Copy each line of the records below that contains the string "Given", matching case exactly.

···

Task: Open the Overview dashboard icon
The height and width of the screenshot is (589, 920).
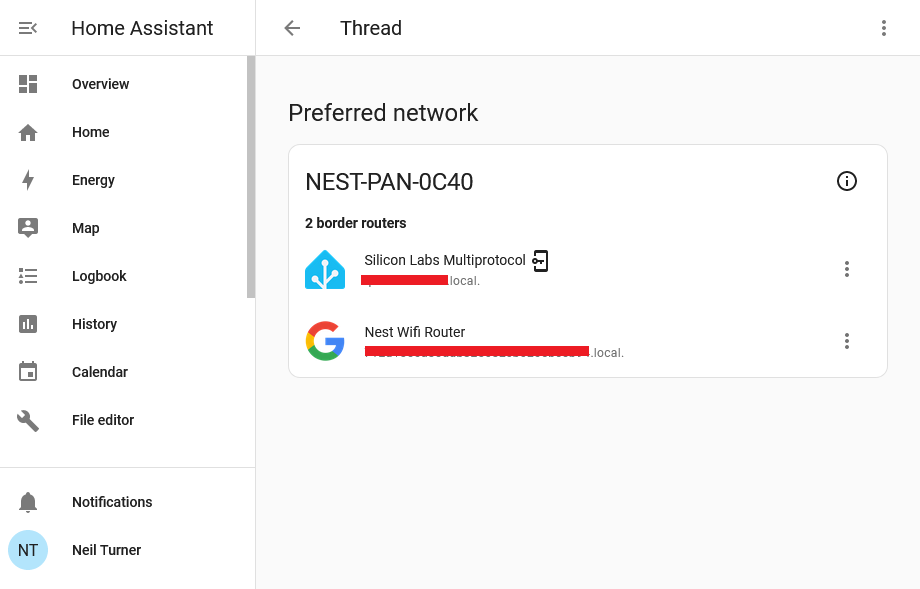Action: (x=28, y=84)
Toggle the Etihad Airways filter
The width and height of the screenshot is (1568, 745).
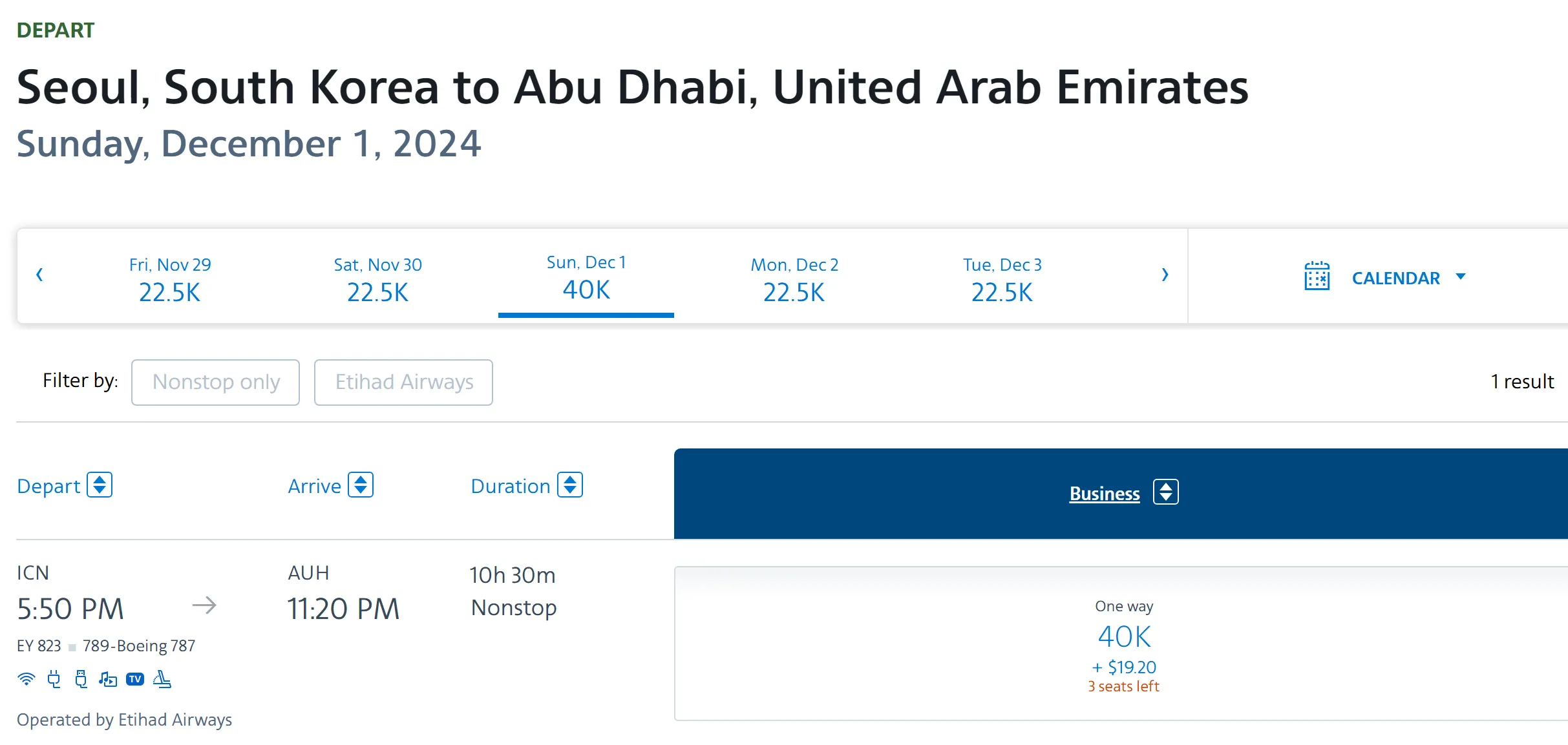coord(403,382)
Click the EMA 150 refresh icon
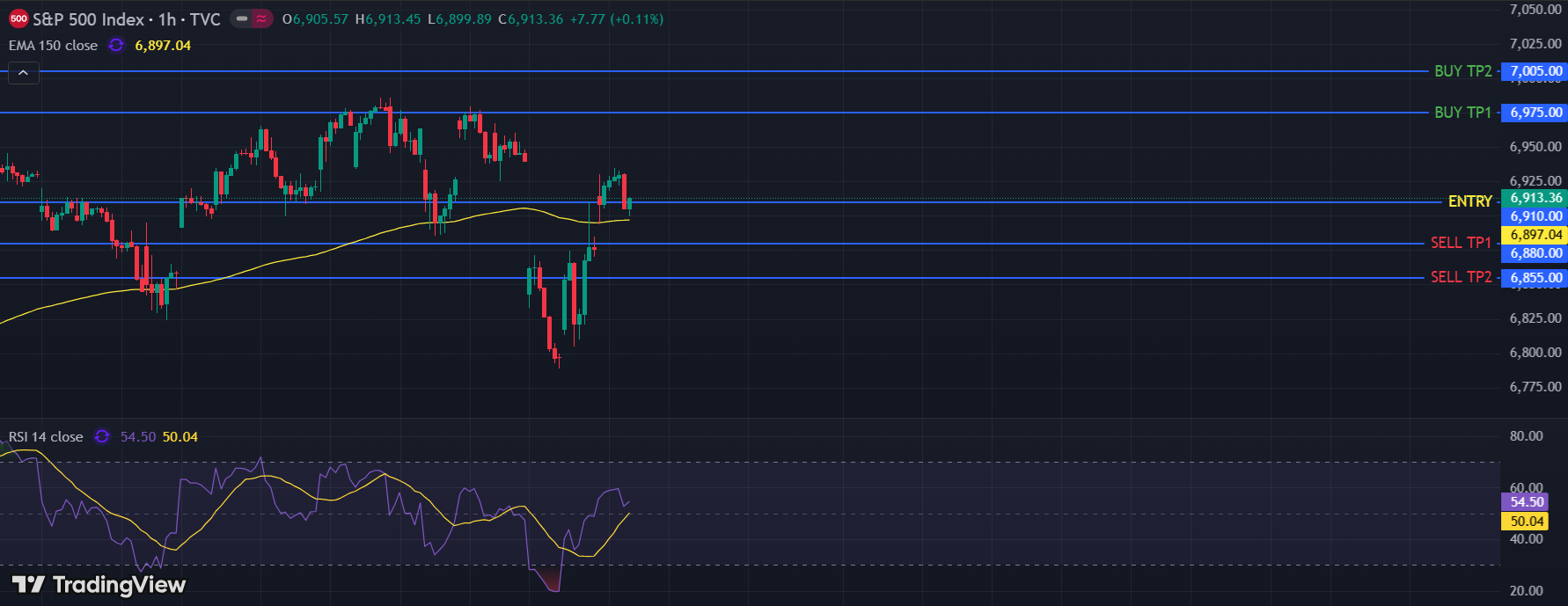The image size is (1568, 606). (116, 45)
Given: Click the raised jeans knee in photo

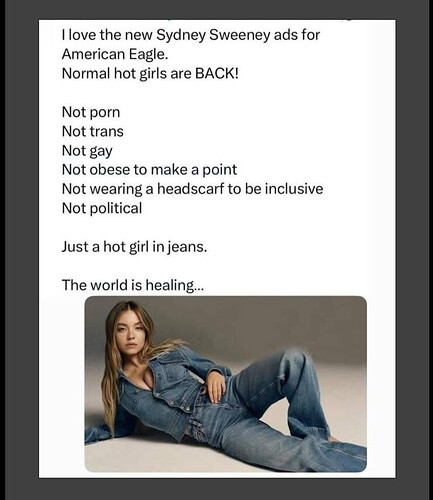Looking at the screenshot, I should click(x=293, y=362).
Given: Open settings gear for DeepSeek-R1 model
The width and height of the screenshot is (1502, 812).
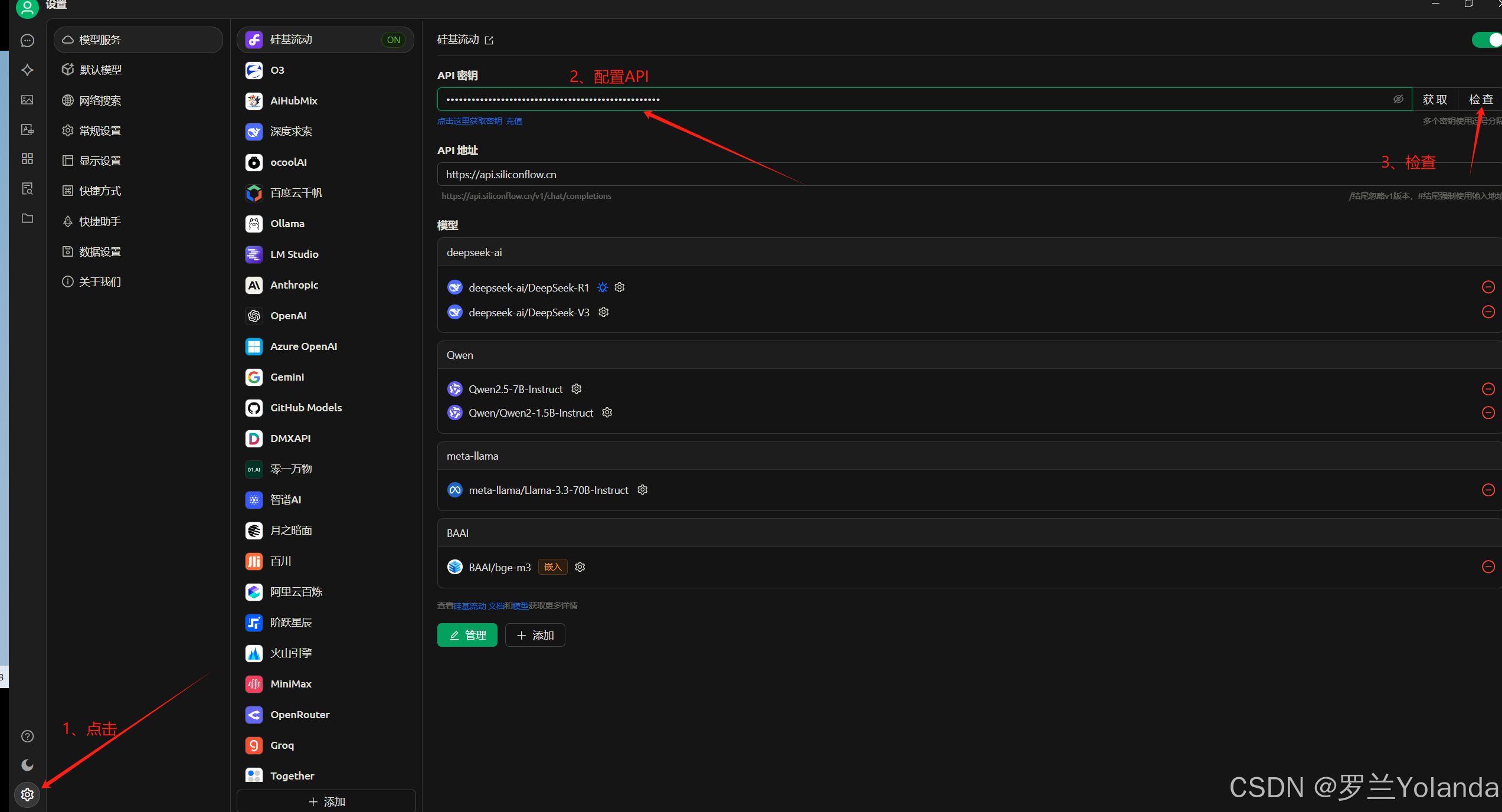Looking at the screenshot, I should (x=619, y=287).
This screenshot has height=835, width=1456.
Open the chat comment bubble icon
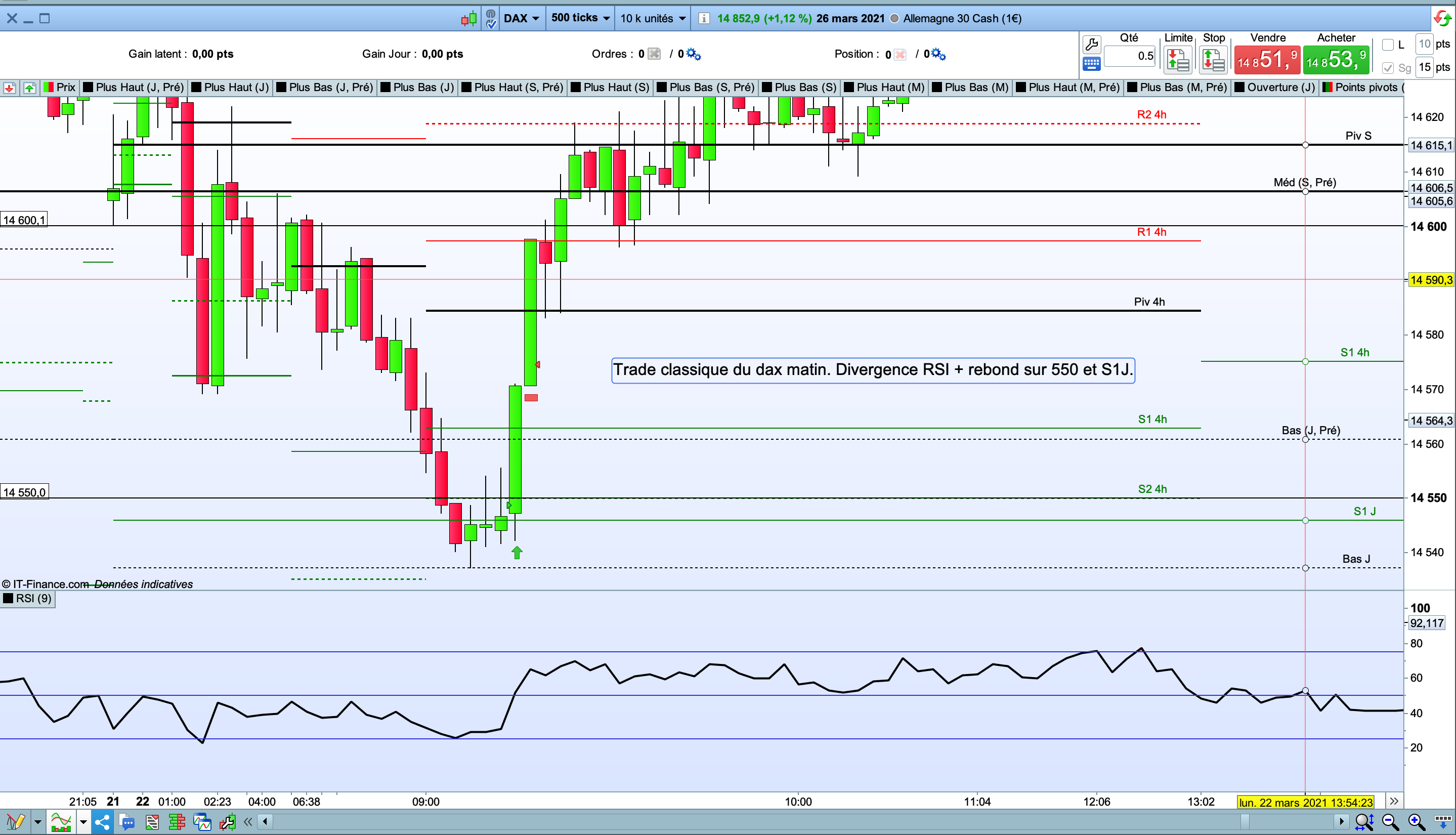pyautogui.click(x=126, y=822)
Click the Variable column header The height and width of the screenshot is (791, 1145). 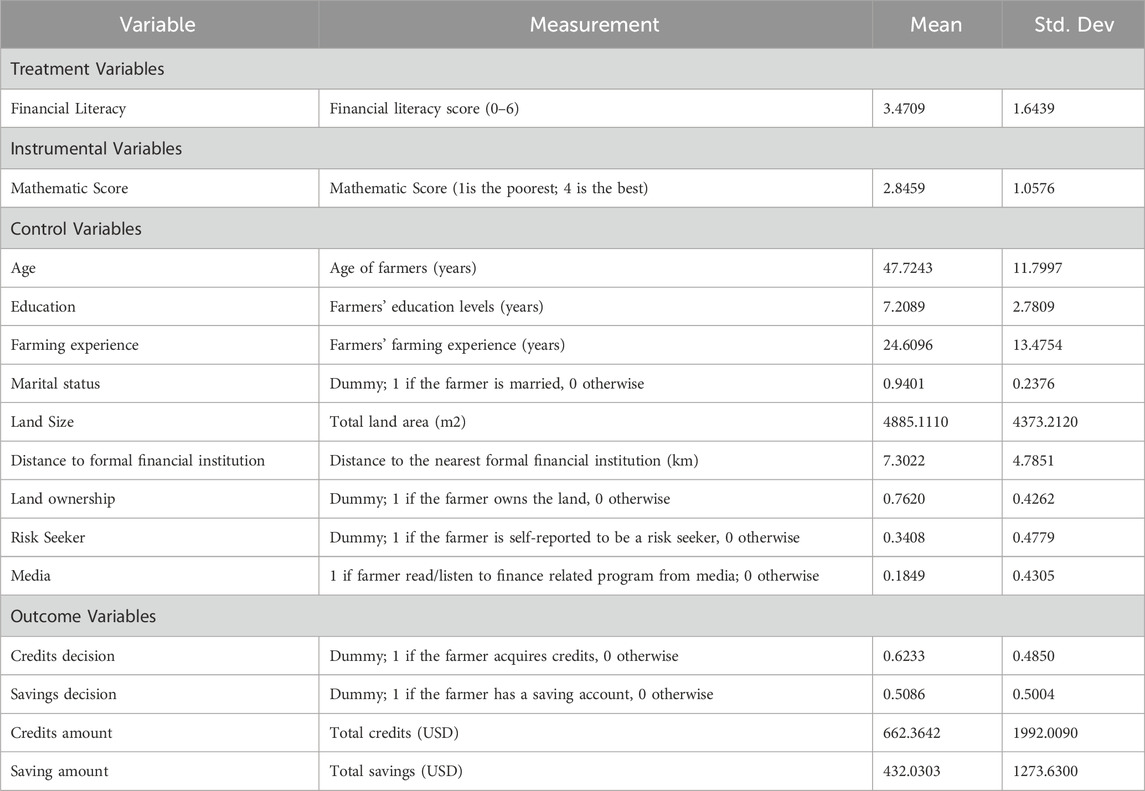[158, 25]

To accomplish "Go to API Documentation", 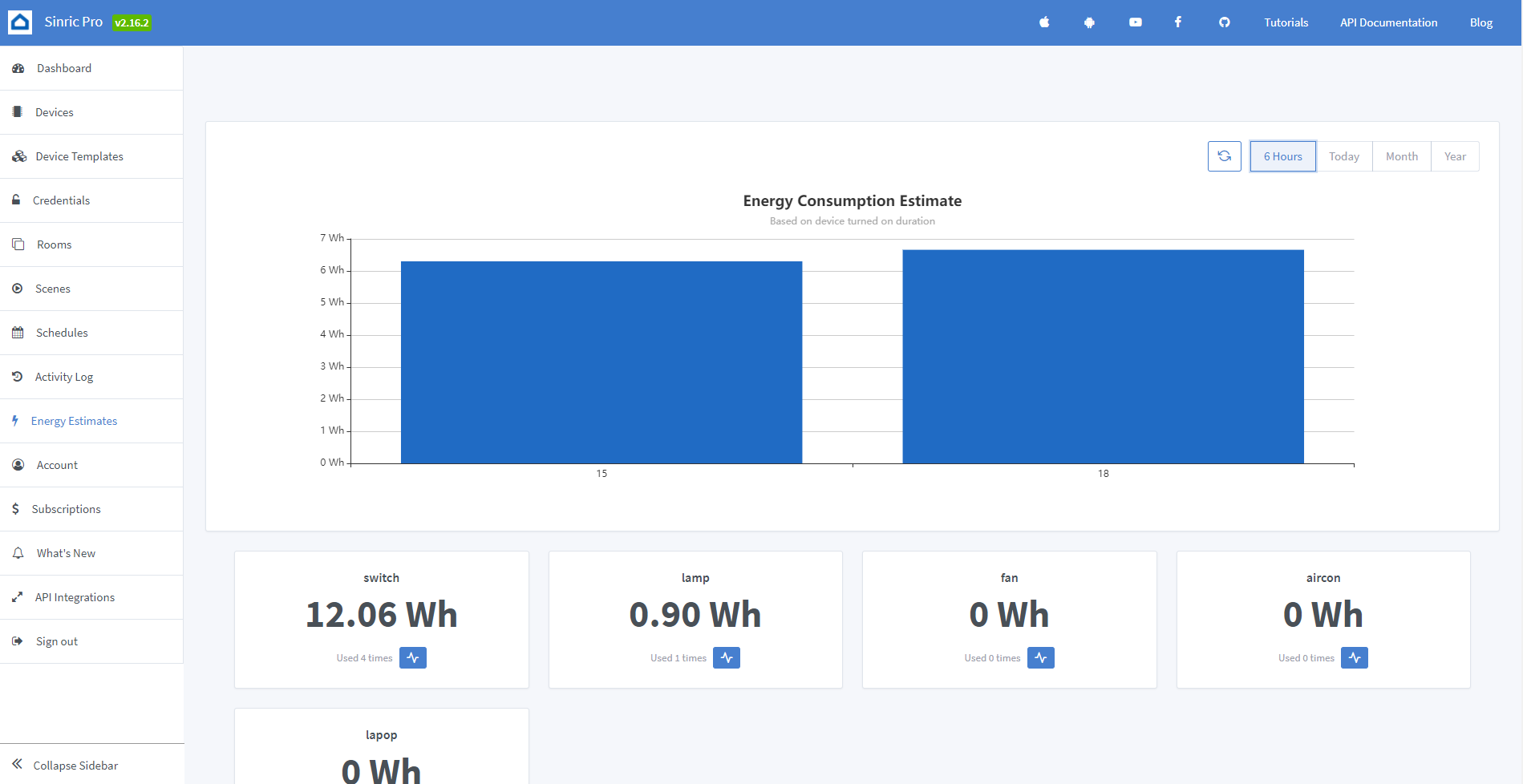I will tap(1388, 22).
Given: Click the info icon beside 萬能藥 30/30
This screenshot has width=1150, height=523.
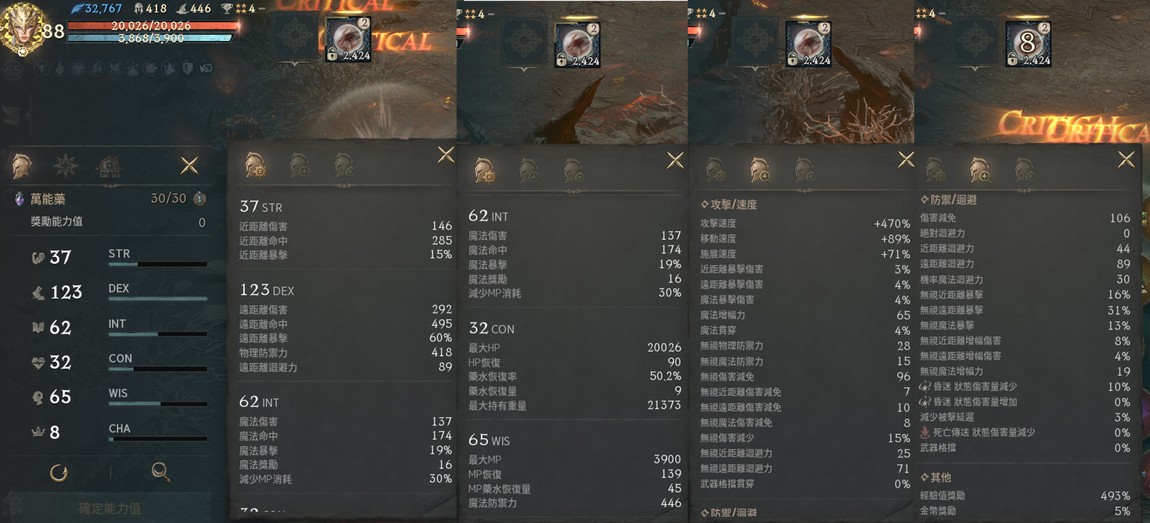Looking at the screenshot, I should tap(199, 199).
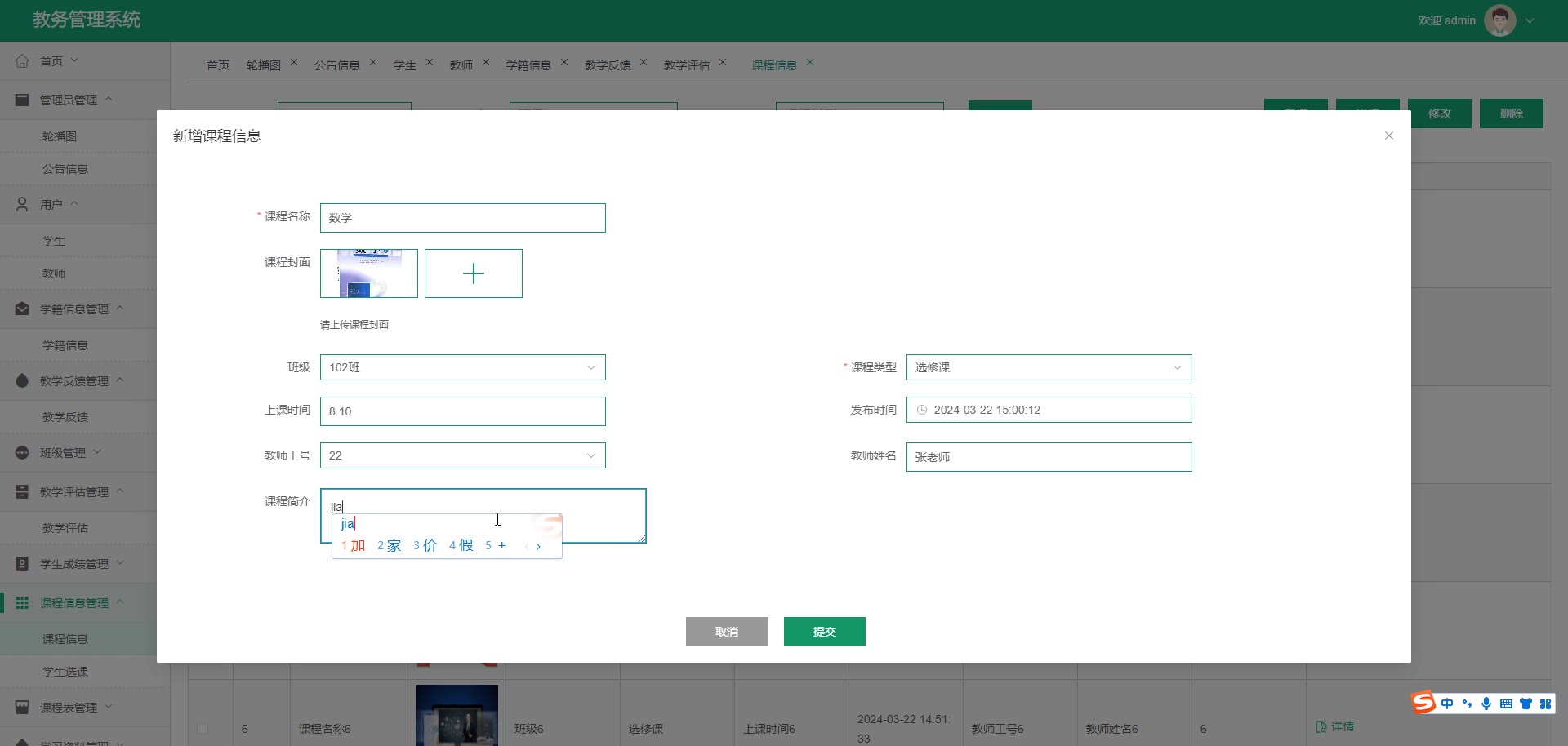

···

### Task response
Given: Click the raised jeans knee in photo
Given: Open settings gear for DeepSeek-R1 model
Given: Click the info icon beside 萬能藥 30/30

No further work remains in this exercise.